Going slightly below the surface, Joe Turner’s Come and Gone is a tale about people in motion and transition. There are no static characters in this play. There is forward motion and backwards motion, there are combinations formed and recombinations. And yet, there are no drama queens in this, the largest ensemble of any Wilson play. There are no divas. The lack of a central protagonist, like Troy Maxson in Fences, may cause theater-goers to see this as a rather boring story. But they would be mistaken. This play seethes and overflows with elements of real human drama, the stuff, Shakespeare would say, “that dreams are made of.”

OK. I’ll stop here.

Ray

p.s. It’s not easy arranging your schedule to find time to sit down and read a play each week for ten weeks. But I think it is worth it, “vale a pena” as the Portuguese would say. First, you get important bragging rights for the rest of your life. Just like me reading all 100 Cantos of The Divine Comedy. But most important of all, you get initiated into this August Wilson view of the world, which, in these times, I believe, is both a meditation and a medication for our ills, or as Wilson says in The Play, “a song which is both a wail and a whelp of joy!” Please stick with it. And with us.

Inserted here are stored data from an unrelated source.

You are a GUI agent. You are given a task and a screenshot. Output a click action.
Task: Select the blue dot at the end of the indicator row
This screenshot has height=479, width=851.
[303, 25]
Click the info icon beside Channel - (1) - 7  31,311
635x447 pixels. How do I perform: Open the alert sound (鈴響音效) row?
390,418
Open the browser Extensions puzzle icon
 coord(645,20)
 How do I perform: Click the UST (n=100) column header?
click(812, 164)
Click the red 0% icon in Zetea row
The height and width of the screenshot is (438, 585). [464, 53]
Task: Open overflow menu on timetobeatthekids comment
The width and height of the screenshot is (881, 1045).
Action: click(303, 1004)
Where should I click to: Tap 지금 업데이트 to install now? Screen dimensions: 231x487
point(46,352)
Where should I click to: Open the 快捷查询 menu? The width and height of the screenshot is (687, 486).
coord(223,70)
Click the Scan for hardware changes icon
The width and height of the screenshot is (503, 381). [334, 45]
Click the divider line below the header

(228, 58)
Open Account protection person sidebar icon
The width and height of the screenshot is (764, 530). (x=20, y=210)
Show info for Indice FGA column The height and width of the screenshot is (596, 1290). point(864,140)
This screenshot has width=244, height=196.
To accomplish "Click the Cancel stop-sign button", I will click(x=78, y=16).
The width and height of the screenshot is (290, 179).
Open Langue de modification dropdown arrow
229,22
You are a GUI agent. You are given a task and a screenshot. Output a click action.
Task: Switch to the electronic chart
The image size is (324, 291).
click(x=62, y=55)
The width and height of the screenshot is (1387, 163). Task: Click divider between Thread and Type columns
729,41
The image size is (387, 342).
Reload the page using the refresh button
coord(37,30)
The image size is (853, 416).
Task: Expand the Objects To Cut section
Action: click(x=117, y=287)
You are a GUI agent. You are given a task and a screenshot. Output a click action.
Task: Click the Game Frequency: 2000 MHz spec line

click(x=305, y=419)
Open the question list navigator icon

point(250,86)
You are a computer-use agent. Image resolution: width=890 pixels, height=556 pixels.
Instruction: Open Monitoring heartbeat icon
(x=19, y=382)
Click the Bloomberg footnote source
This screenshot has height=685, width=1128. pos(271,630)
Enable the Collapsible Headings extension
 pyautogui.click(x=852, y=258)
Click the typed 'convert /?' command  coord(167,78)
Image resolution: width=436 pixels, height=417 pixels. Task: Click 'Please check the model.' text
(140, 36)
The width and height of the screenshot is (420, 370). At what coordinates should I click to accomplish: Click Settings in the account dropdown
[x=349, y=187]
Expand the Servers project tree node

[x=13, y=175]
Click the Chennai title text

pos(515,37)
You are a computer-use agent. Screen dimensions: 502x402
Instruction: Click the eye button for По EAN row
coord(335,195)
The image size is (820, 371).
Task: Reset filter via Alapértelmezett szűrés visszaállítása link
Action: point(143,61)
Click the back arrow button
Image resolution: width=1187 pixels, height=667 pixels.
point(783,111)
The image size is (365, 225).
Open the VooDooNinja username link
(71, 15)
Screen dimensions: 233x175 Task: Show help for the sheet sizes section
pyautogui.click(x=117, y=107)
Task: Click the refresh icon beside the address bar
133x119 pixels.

Consolidated session notes (long read!): https://raymondmaxwell.substack.com/p/fieldnotes-on-joe-turners-come-and

Post-session notes

We talked about how Herald Loomis and Martha Pentacost hardly exchanged words when they were united. It was obvious that both had moved on. Perhaps, I speculated, their separation began before Loomis’ kidnapping. We noticed how, when Loomis began to “act up” at the play’s end, Martha tried to talk him down and back from the edge, using biblical scripture, the 23rd Psalm, but to no avail. But revealingly, Martha showed no fear of Loomis, even after he brandished a knife, and I suggested that perhaps she was accustomed to that type behavior from him. Meanwhile, even before Martha’s return, Loomis made a strong play for Mattie Campbell, demonstrating again his willingness to move on.

Here is the Youtube video of our discussion: https://youtu.be/sjTzuq3Oa4E

Scene-by-scene synopsis

Act 1, Scene 1: We meet Seth and Bertha, owner/operators of the boarding house. Bynum enters, resident rootsman. local voodoo guy. Selg enters. Retail merchant who sells housewares that Seth makes – pots, pans, dustpans. Long discussion between Selig and Bynum about Bynum’s vision and a man he hopes Selig will help him find. Jeremy enters. Young, recently arrived from North Carolina. Loomis arrives with his daughter, Zonia, in search of his wife. Mattie Campbell arrives in search of her ex who left her. Seeks assistance of Bynum and his rootworking. Jeremy connects with Mattie who lives in a different location. Zonia connects with Reuben.

ore interactions. We learn of Selig’s ancestry. Father helped located and return runaway slaves. Great grandfather worked on trans-Atlantic slave ships cruises.

Act 1, Scene 3: Molly Cunningham enters and becomes a resident. Jeremy tries to connect with Molly and forgets Mattie. IN the sate directions, Wlson describes Molly with the words of a blues classic, Walking Blues: “She is about 26, the kind of woman that could break in ona dollar anywhere she goes.”

Act 1. Scene 4: After Sunday dinner, Seth leads the group in a Juba. Loomis walks in and acts up/goes off. Bynum talks/walks Loomis back from the edge. Loomis says his “legs won’t stand up.”

Act 2, Scene 1:Seth decides to evict Loomis, but allows him to remain until Saturday. Molly seeks to understand BYnum’s voodoo. Molly and Mattie confer about men and life. Jeremy makes a play for Molly.

Act 2, Scene 2: BYnum reveals to Loomis he knows Loomis is a Joe Turner alum. Best lines in the play.

Act 2, Scene 3: Bertha mentors Mattie bout men. Mattie and Loomis connect.

Act 2, Scene 4: Reuben and Zonia romance and plan for the future.

Act 2, Scene 5: Mattie connects with Zonia. Loomis leaves the house. Bertha mentors Mattie. Martha Pentecost arrives (returns). Loomis returns to the house, confronts Martha, accuses Bynum and starts acting up again. Martha tries to calm Loomis down, to no avail. Loomis cuts himslef, self-baptizes. Loomis leaves and Mattie follows behind him.